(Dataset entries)
* * *

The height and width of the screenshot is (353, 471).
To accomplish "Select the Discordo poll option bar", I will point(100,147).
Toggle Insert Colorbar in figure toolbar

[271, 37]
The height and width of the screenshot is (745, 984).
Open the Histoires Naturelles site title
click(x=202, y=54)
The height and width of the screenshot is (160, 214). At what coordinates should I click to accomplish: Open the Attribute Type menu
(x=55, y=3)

* * *

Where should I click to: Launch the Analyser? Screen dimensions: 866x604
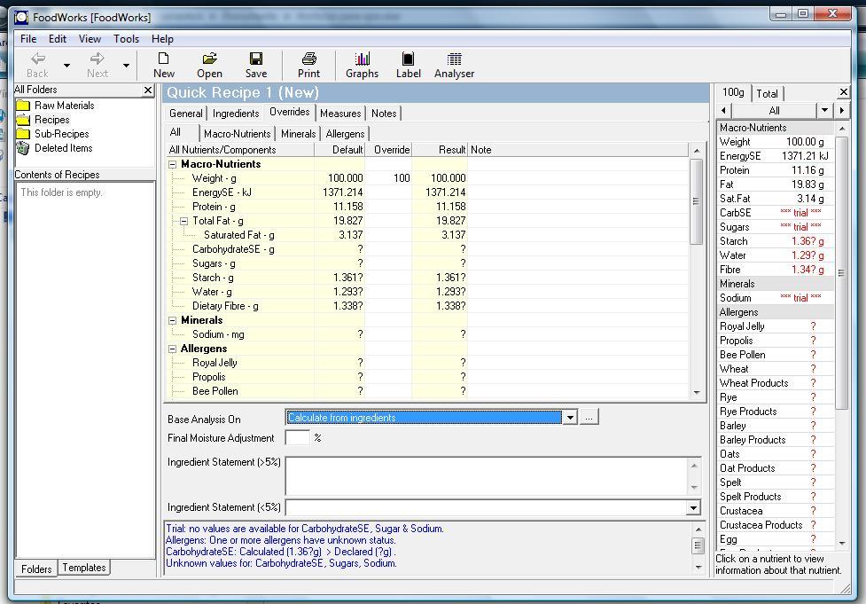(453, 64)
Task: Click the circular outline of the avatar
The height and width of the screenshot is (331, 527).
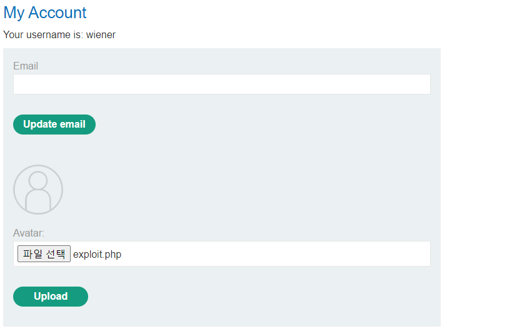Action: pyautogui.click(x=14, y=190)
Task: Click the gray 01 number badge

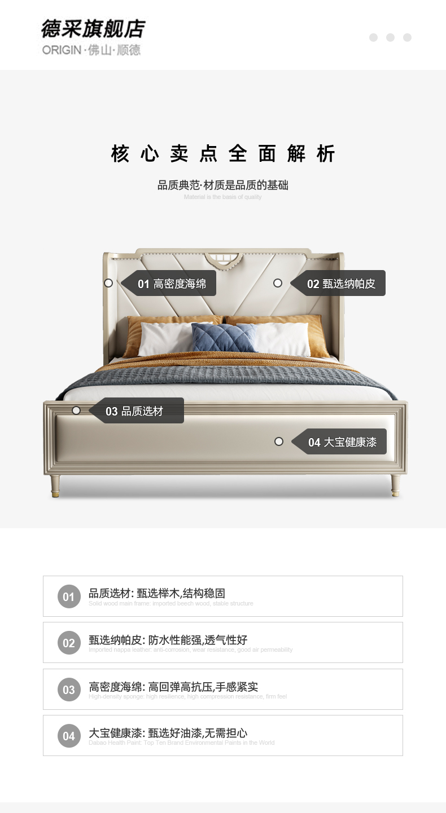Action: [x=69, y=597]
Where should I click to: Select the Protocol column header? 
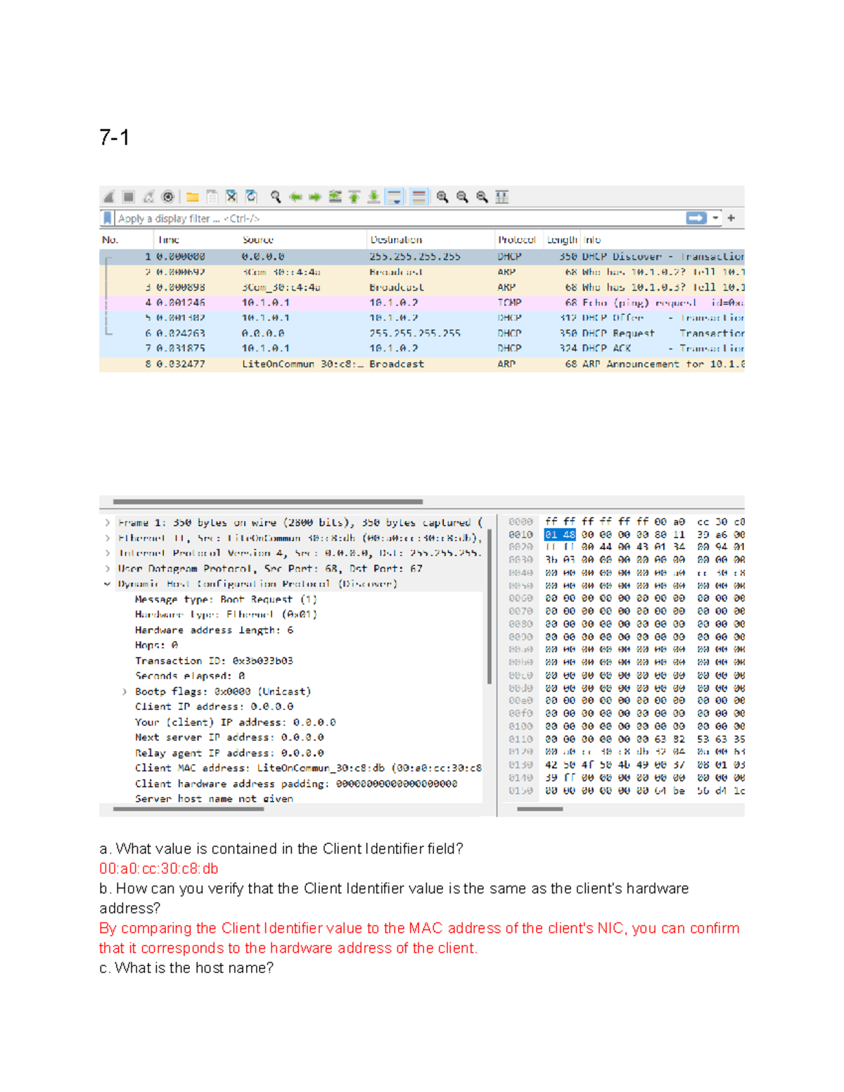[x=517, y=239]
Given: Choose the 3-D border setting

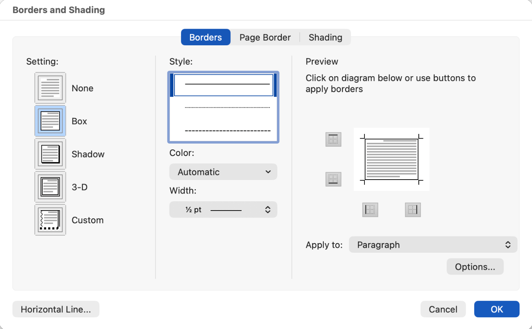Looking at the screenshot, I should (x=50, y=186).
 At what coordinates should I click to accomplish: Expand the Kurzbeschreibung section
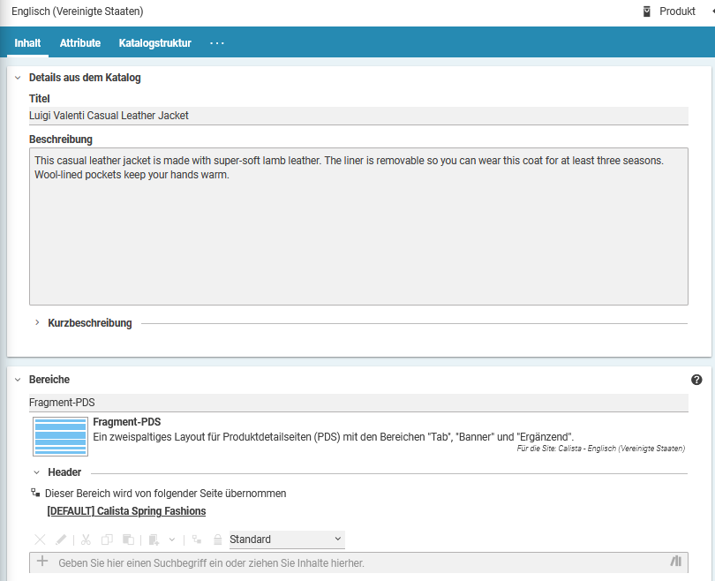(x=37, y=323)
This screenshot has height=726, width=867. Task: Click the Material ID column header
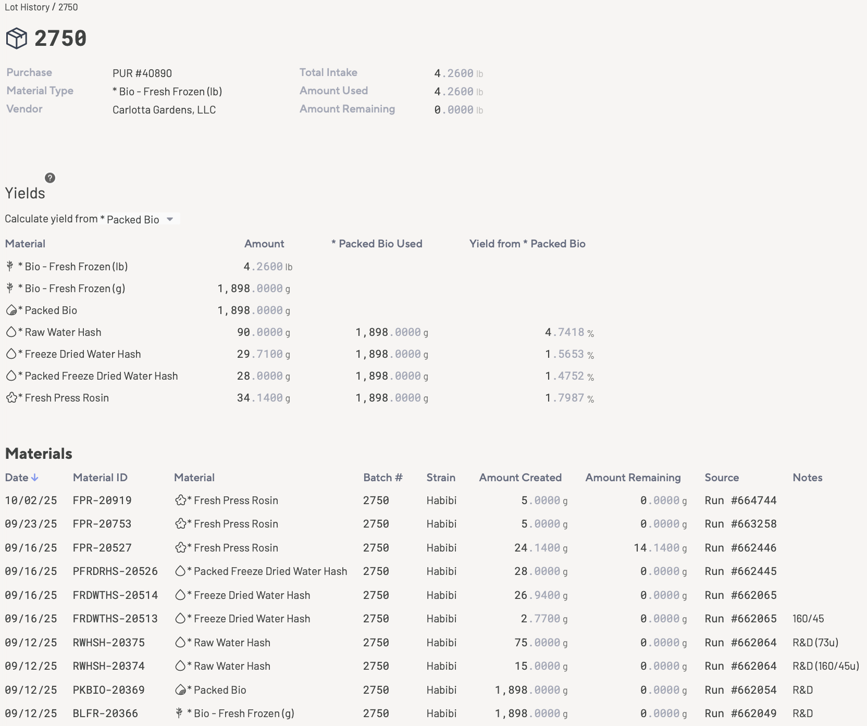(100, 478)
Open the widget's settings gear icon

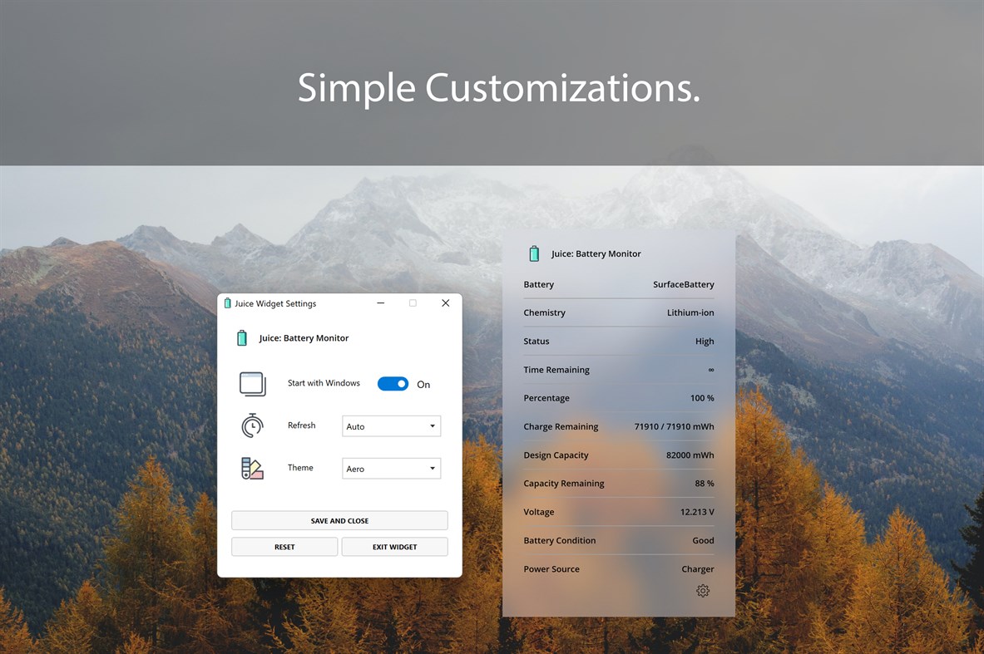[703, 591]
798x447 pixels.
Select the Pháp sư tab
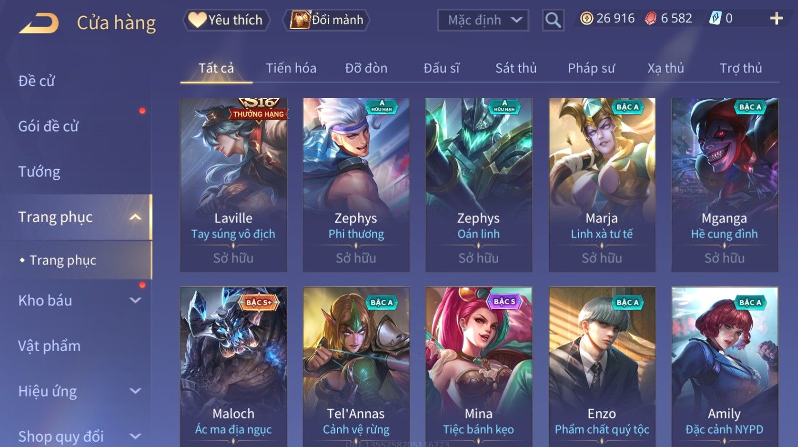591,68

* * *

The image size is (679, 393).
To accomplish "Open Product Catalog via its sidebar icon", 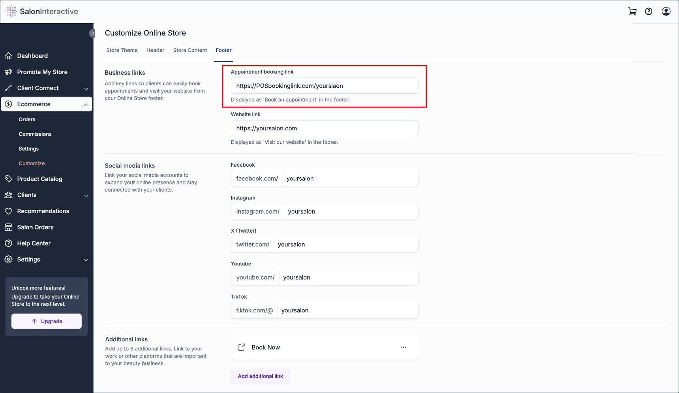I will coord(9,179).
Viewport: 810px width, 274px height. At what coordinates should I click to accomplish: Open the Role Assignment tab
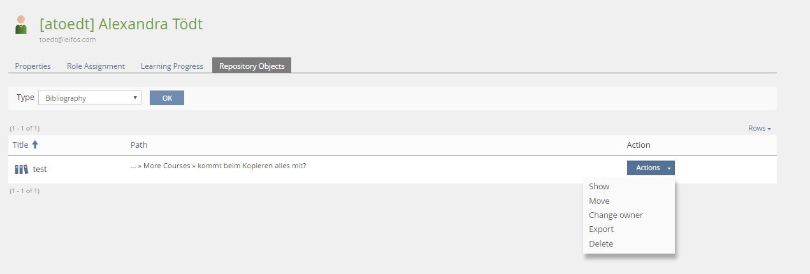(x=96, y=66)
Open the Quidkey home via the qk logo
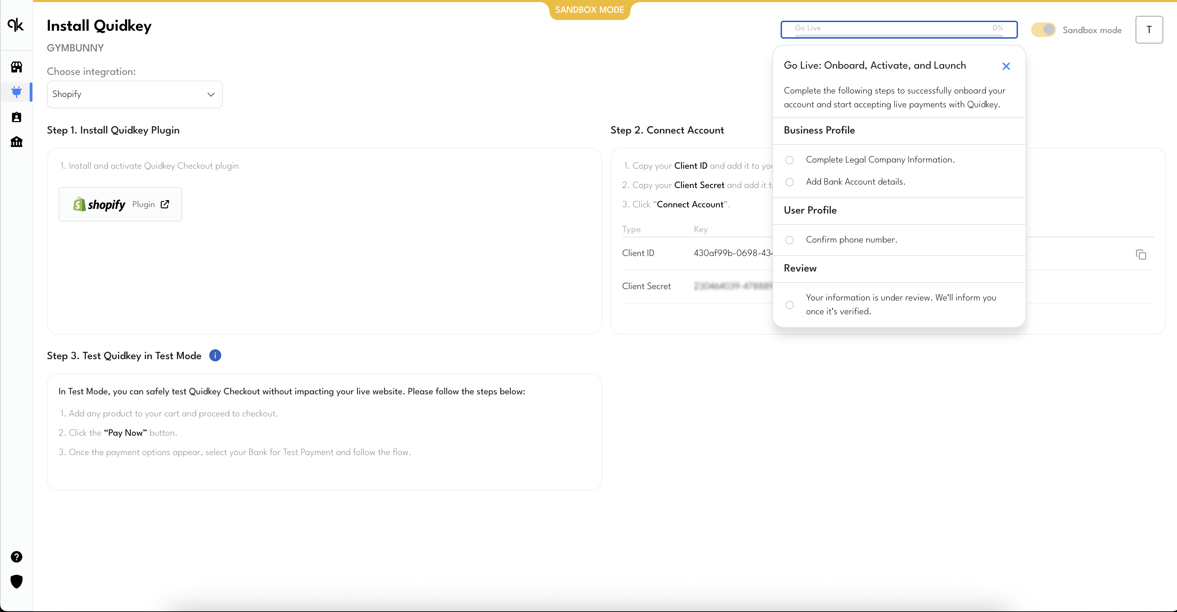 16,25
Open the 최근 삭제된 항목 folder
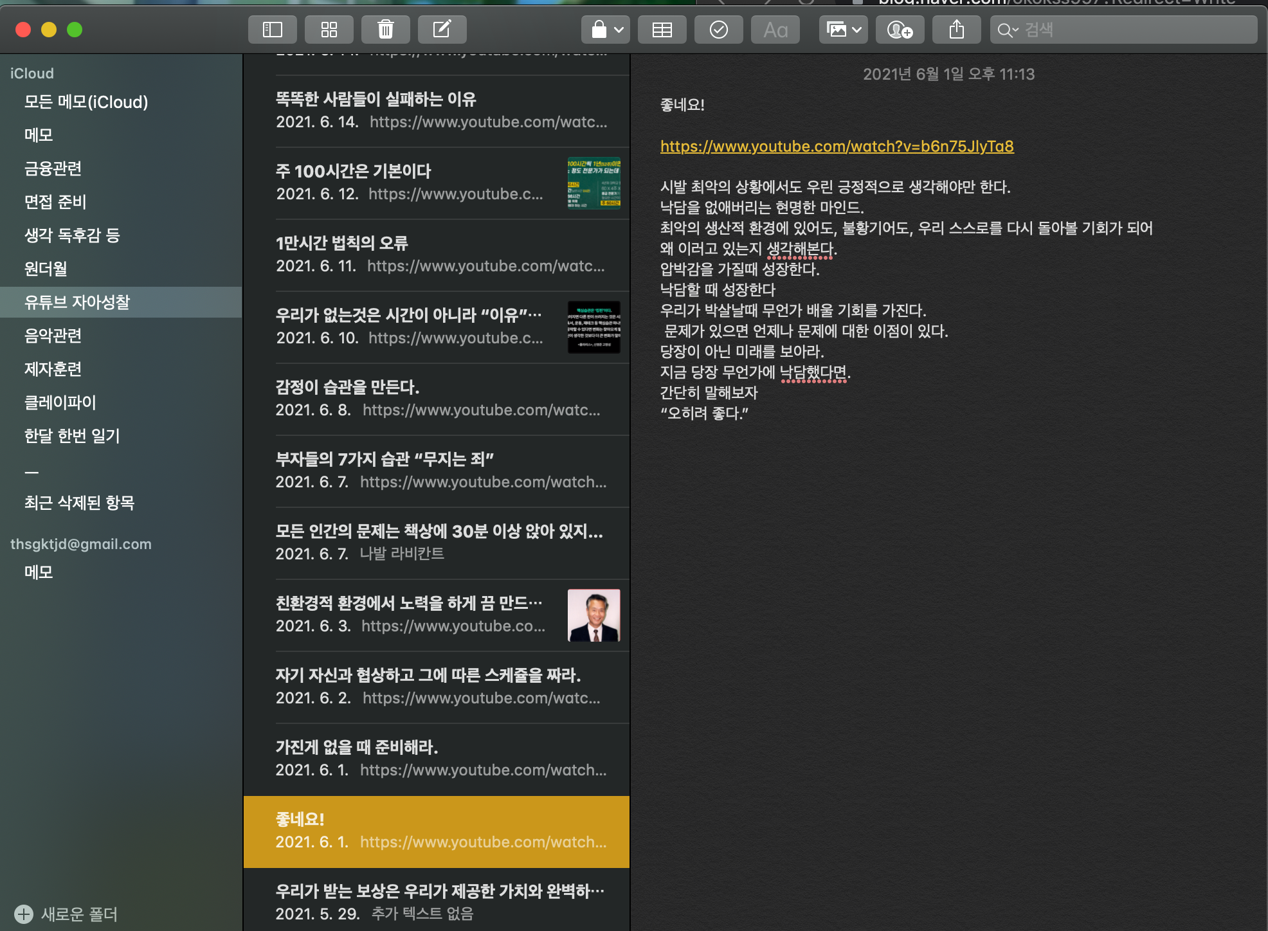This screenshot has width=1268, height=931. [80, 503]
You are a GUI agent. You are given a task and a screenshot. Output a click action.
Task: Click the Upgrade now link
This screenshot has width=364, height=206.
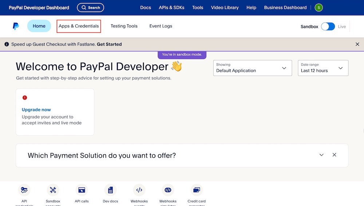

* * *

:: Task to carry out ::
Turn the data between the lines containing "The height and width of the screenshot is (353, 471)." and "(x=55, y=3)", inclusive, into a numbered list, skipping any blank lines.

:: Reply ::
1. The height and width of the screenshot is (353, 471).
2. To accomplish "Select the Discordo poll option bar", I will point(100,147).
3. Toggle Insert Colorbar in figure toolbar
4. [271, 37]
5. The height and width of the screenshot is (745, 984).
6. Open the Histoires Naturelles site title
7. click(x=202, y=54)
8. The height and width of the screenshot is (160, 214). At what coordinates should I click to accomplish: Open the Attribute Type menu
9. (x=55, y=3)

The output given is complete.